§ **Exercise objective**: Pull every line containing "agent" from the data.

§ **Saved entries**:
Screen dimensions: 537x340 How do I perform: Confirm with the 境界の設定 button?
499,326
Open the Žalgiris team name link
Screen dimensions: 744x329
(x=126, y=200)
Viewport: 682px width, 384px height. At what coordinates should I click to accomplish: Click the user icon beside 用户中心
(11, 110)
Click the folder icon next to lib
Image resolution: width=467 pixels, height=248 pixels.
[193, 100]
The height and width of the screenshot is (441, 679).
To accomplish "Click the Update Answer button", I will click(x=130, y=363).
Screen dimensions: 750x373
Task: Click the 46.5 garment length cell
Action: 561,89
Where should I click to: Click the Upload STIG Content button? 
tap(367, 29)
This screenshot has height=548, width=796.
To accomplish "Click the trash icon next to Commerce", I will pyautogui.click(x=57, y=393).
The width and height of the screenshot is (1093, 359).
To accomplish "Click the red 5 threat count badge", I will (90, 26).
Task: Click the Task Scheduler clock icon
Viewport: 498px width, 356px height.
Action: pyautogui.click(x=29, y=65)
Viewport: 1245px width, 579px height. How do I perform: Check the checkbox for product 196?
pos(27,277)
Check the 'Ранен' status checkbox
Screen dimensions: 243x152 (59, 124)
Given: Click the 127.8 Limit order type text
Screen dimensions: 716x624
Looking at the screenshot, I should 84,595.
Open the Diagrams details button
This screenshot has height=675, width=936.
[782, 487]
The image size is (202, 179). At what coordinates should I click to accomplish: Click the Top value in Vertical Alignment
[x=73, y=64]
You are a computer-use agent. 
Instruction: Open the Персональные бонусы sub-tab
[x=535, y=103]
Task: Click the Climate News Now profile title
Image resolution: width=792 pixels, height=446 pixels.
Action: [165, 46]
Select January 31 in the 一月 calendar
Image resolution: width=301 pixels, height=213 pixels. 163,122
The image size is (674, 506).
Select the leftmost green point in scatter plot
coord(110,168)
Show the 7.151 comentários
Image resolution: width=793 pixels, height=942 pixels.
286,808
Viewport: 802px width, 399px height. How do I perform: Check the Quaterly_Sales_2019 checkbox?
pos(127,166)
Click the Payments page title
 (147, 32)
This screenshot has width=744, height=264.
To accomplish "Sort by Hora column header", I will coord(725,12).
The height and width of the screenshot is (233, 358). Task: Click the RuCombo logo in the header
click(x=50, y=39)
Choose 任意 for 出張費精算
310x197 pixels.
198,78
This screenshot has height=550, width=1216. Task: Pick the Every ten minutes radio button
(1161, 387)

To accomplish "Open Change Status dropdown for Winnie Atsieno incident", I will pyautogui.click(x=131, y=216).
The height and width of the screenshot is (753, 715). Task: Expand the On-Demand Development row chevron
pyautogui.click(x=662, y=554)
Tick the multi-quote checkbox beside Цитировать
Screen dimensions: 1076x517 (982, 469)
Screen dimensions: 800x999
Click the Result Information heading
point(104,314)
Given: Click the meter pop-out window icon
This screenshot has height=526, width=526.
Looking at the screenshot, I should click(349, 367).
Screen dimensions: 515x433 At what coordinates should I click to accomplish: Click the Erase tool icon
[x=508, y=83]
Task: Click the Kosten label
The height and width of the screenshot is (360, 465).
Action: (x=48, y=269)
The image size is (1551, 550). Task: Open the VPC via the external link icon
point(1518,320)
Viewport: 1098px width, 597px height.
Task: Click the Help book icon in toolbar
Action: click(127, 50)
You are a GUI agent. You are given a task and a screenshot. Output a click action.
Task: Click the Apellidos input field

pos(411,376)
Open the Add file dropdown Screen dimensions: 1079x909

§ **Problem solution**:
You are a computer-use agent. 
You are a GUI agent. You are given a task and a screenshot. Output a click action.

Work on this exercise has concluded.